Three students from the Cape Academy of Maths, Science and Technology have set up an online kiosk for boarders who struggle to access basic necessities while in residences at schools.

Using coding skills they developed during the course of a year-long project known as Code for Cape Town, Kukhanya Fudumele, Zenande Nurunessa Mantlana and Babalwa Dumane, all aged 16, created PRESS (Pursuing Realistic Environmental Social Services).

“We decided to open an online kiosk which runs on a points system. The learners open an account on our website and buy points either weekly or monthly; this allows them to always have a positive balance to purchase essentials at any time,” says Fudumele.

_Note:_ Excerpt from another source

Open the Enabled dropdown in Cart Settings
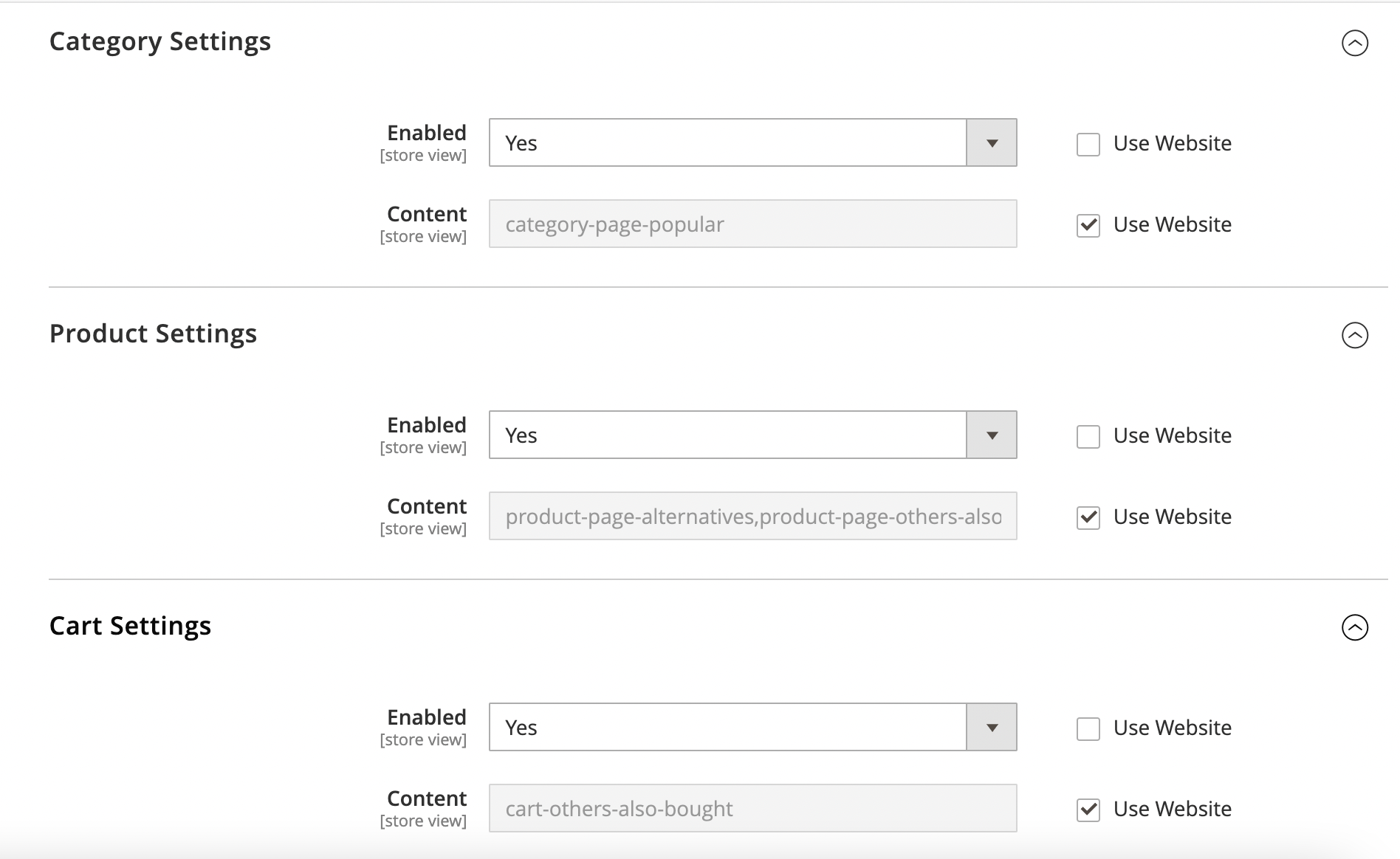Image resolution: width=1400 pixels, height=859 pixels. point(752,727)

“One of the problems that boarders have is not being able to go to the shops during the week. For various reasons, we could only go on Fridays. PRESS is really convenient, because it has assisted a lot of us when we need things urgently like stationery, toiletries and airtime,” says Lwandokazi Mbotshelwa, a 17-year-old boarder and PRESS customer.

“We sell products in small quantities at affordable prices. We then provide a free delivery service to the learners’ rooms. The school tuckshop closes too early and doesn’t sell stationary or sanitary products. PRESS is always open - which is why our project is a winner,” says Fudumele.

According to Fudumele, boarders who could go to the local Shoprite on weekdays faced transport costs.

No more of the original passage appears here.